Devis gratuit·Assurance décennale·5,0 sur 5 sur Google
Notre spécialité béton
La dalle béton, du décaissement au joint
Une dalle béton, ça se juge à ce qu'il y a dessous. La surface grise est la partie
facile : ce qui décide de sa tenue dans dix ans, c'est la profondeur du
décaissement, la qualité du hérisson, la position du treillis dans l'épaisseur et
l'endroit où on lui laisse le droit de bouger. C'est pour ça qu'une dalle mal préparée
se fissure au premier hiver, alors qu'elle avait l'air impeccable le jour du coulage.
On coule aussi bien les petites surfaces (un abri de jardin, une bande devant un
portail) que les grandes dalles de terrasse ou de garage. Chaque destination a ses
contraintes, et l'épaisseur comme le ferraillage se décident sur place, une fois le sol
ouvert.
Dalle de terrasse
La plus demandée. On la coule en pente très légère pour que l'eau s'en aille toute seule, avec un joint de désolidarisation contre la maison. Elle se garde brute, ou elle sert de support à un carrelage extérieur, à des dalles sur plots ou à une terrasse bois.
Dalle de garage
Elle encaisse le poids d'une voiture, parfois d'un fourgon. Le ferraillage et l'épaisseur se décident donc en fonction de ce qui va rouler dessus et de la nature du sol, pas au hasard. Finition talochée, lisse à balayer.

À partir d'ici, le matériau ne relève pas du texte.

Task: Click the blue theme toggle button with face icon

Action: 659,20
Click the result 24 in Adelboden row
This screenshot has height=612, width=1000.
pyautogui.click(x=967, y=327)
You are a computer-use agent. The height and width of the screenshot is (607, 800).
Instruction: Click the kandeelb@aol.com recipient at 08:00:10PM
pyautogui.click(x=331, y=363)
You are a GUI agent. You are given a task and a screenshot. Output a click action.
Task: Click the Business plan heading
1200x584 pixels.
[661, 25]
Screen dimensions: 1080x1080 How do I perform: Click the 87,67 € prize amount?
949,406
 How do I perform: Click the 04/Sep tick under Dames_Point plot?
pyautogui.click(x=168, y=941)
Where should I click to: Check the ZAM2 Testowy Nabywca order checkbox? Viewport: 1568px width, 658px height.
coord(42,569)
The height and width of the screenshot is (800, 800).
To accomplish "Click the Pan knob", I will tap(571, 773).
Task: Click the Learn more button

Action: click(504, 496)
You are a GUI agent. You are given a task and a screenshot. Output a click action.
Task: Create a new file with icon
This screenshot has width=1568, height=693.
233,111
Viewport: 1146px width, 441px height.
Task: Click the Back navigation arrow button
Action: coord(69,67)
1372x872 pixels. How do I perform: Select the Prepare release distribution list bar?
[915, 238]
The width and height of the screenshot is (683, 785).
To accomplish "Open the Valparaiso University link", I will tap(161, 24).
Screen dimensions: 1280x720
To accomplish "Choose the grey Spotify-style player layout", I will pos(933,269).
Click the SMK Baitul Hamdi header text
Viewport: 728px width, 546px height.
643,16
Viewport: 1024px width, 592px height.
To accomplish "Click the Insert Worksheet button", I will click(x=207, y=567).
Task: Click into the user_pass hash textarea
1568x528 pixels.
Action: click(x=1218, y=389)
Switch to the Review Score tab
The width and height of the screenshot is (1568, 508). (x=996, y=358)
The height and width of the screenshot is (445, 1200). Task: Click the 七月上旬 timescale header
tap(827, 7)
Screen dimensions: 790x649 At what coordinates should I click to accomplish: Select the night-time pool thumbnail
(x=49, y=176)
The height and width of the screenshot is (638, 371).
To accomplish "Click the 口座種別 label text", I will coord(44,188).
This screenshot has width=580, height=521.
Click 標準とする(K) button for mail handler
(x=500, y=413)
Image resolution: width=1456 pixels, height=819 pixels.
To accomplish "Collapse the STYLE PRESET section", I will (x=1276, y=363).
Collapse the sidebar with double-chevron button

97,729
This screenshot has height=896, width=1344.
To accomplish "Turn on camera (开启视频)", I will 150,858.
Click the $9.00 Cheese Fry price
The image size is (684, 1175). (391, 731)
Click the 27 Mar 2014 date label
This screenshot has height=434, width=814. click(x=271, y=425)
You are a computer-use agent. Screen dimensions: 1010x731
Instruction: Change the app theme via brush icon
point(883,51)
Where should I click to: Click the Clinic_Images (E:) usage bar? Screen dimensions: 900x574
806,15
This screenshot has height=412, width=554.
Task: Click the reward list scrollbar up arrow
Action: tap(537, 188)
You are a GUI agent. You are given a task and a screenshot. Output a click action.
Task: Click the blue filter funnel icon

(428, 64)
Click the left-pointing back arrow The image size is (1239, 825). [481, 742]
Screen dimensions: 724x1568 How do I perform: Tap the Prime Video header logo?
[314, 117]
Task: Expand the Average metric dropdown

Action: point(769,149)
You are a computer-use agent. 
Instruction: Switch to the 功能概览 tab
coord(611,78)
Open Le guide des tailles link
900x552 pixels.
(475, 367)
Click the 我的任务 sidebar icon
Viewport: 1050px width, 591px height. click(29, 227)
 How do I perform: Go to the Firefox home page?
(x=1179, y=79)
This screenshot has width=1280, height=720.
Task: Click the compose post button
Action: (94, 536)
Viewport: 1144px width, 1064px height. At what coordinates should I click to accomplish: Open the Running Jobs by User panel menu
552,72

Dalle d'abri ou de dépendance
Abri de jardin, carport, bûcher, local technique, cabane d'enfant. Petite surface, mais mêmes règles : un sol décaissé, un hérisson, un coffrage d'aplomb. Une dalle posée sur la terre végétale bouge et se fissure.
Dalle de fondation
Celle qui porte une construction. Elle se prépare avec les semelles ou le soubassement, les réservations pour l'eau et l'électricité, et les attentes pour les murs. C'est la première étape d'un garage ou d'une extension.
Plancher béton
Dalle portée à l'intérieur d'un bâtiment, pour remplacer un plancher bois fatigué ou créer un niveau dans une dépendance. Elle se reprend sur les murs existants, ce qui demande de vérifier d'abord ce qu'ils peuvent porter.
Allée et accès
Une bande béton devant un portail, une descente de garage, un accès pour sortir la poubelle sans patauger. Même méthode, largeur réduite, avec des joints pour que la bande travaille sans casser.
Dalle de terrasse coulée devant la baie vitrée, tirée à la règle et talochée. Le
bardage bois et l'enduit sont bâchés et scotchés avant l'arrivée du béton : la
façade ne reçoit pas une goutte de laitance.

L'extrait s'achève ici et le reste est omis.